Jeanne responds to the conflict of her freedoms being taken away by and embracing Manzanar and creating a world within it, and the speaker responds to the same conflict by accepting the situation as a part of her past. Jeanne is trapped at Manzanar for months and it is still not able to leave. Her freedoms are stripped, but she does not let that stop her. Manzanar improves immensely, by adding schools, gardens, and clubs, and Jeanne describes that “In such a narrowed world, in order to survive, you learn to contain your rage and your despair, and you try to re-create, as well as you can, your normality, some sense of continuing” (100). Jeanne is still enclosed within this barrier and she does not have the freedom to leave, but in response she adapts to Manzanar and embraces all the opportunities it has to offer. She does not complain and she does not fight, but instead, she re-creates the world on the outside. She forms new relationships, joins clubs, goes to school, and even develops a hobby of baton twirling.

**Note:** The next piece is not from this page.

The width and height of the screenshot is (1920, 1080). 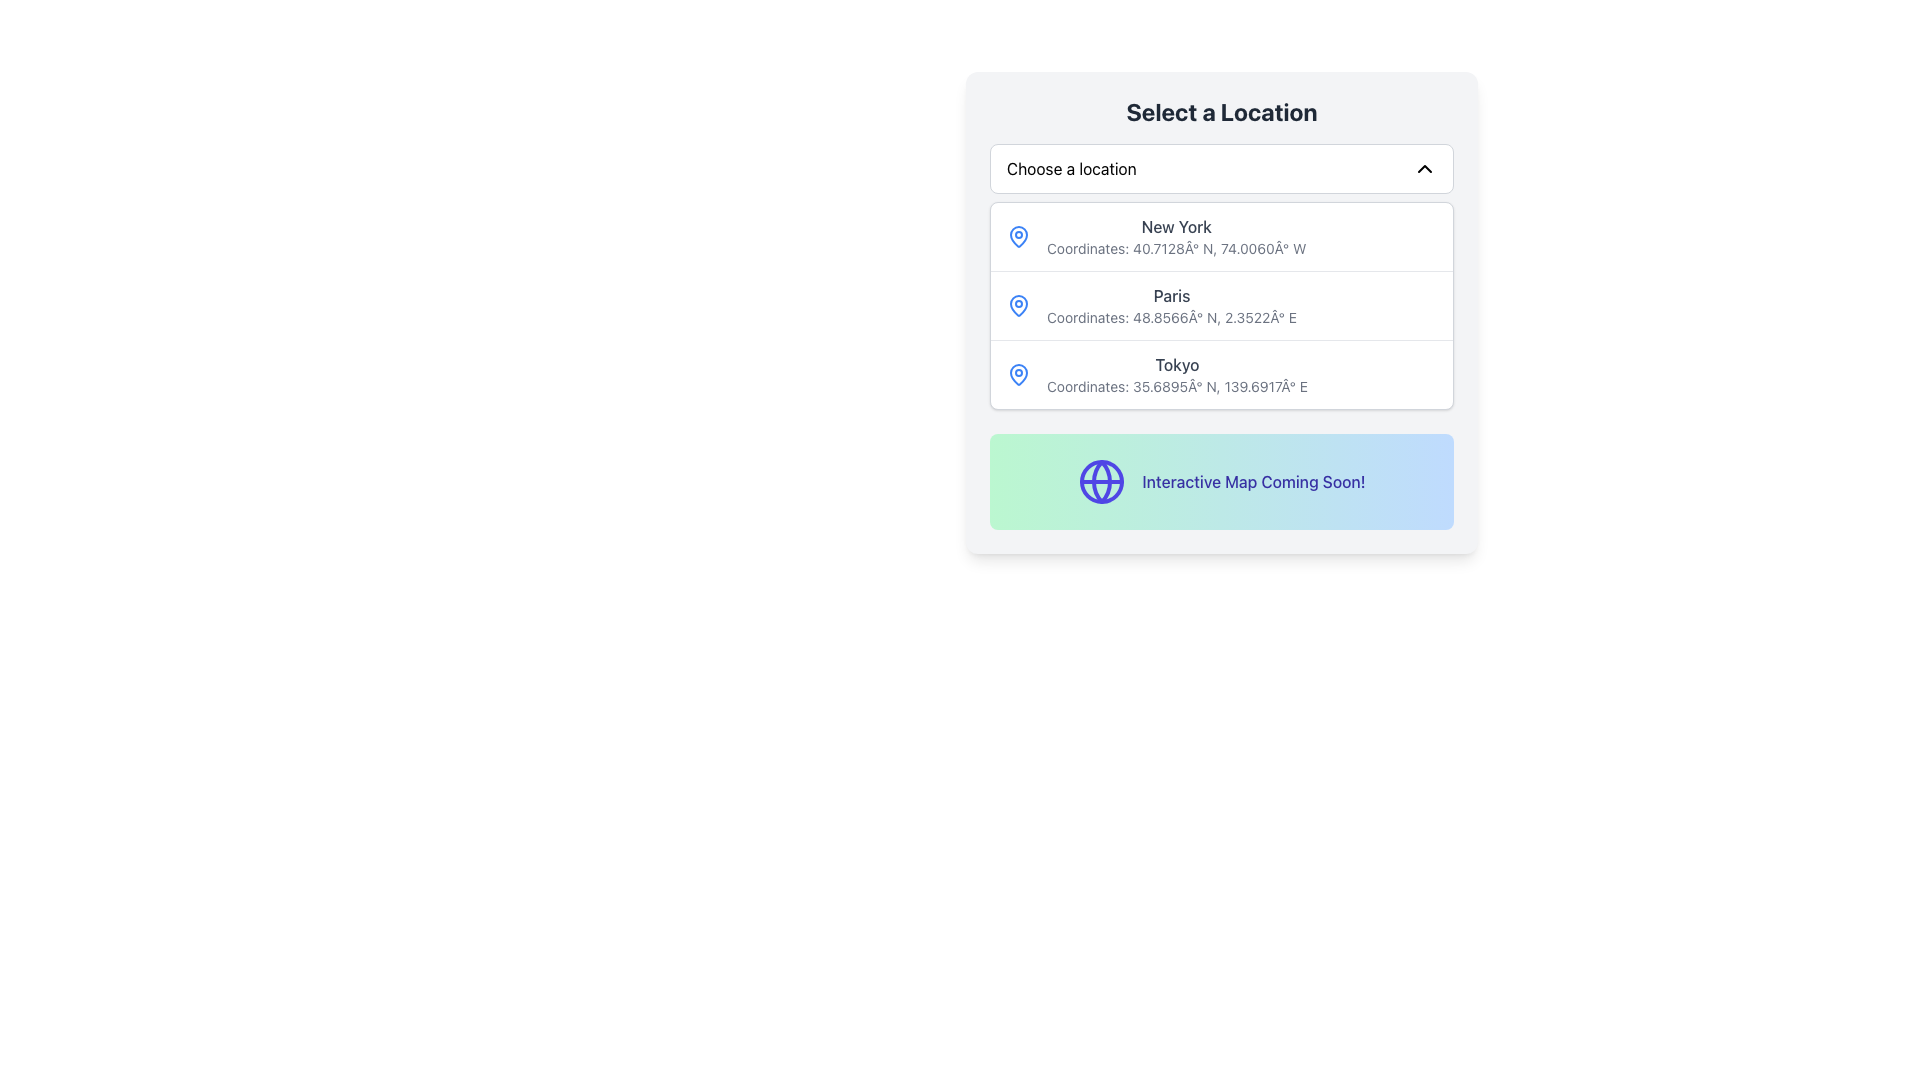 I want to click on the text element displaying 'Coordinates: 35.6895° N, 139.6917° E', which is styled with a smaller font size and gray color, located below the title 'Tokyo' in the list of locations, so click(x=1177, y=386).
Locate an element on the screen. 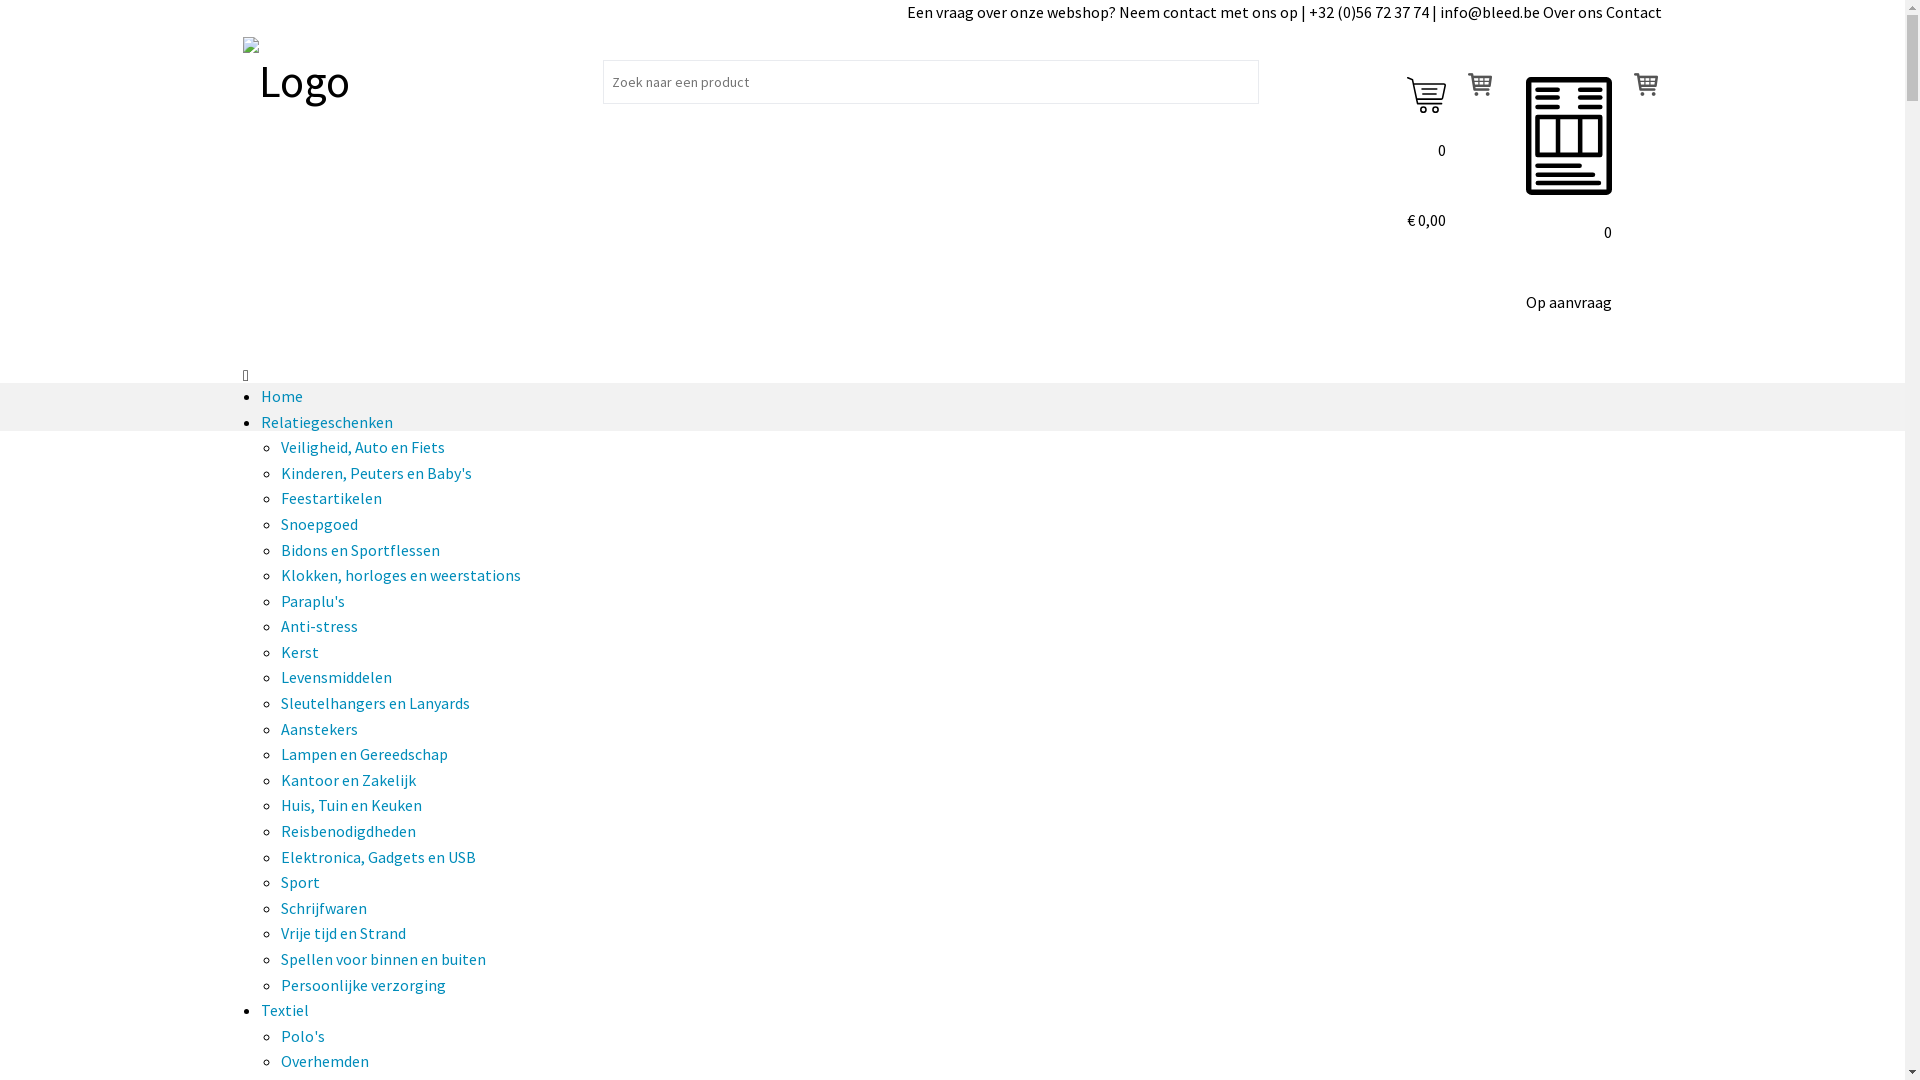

Embracing Manzanar allows her to make the most of what is offered to her and let the experience have a positive impact on her life. Furthermore, in the poem, the speaker introduces the conflict by explaining how the government discriminates against the Japanese. The simple life she lives is ruined because others feared her because of her race. The speaker explains that her freedoms are “taken and disregarded by those who govern our home/ But my past is over, nothing to be done” (13-14). The way that the speaker responds to the conflict of having her freedoms being taken is by having the shikata ga nai mindset which is a motif illustrated through the memoir and poem and it is a mindset the Japanese people have. It means that nothing can be done, and therefore it allows them to make the most of their experiences instead of protesting them. The speaker uses this to accept the injustice people have against her and that her freedom being taken is a situation that cannot be changed, therefore she does not dwell on it.
In conclusion, both Farewell to Manzanar and the poem “Farewell” demonstrate how Jeanne and the speaker respond to the conflicts of being taken away from their homes and their freedom being removed from them. The memoir illustrates the conflicts by providing other major characters other than the narrator and having these characters experience these hardships as well. The poem portrays the speaker as being the only main character without her having a detailed or in-depth connection with anyone. Similarly, to Japanese internment camps, during World War II people that lived in European countries, were also discriminated against and forced to be put into concentration camps based on their religion, sexuality, race, or if they were disabled. This horrible event caused millions of people to die and both atrocities inform people that prejudice is immoral and could lead to horrible tragedies if not stopped.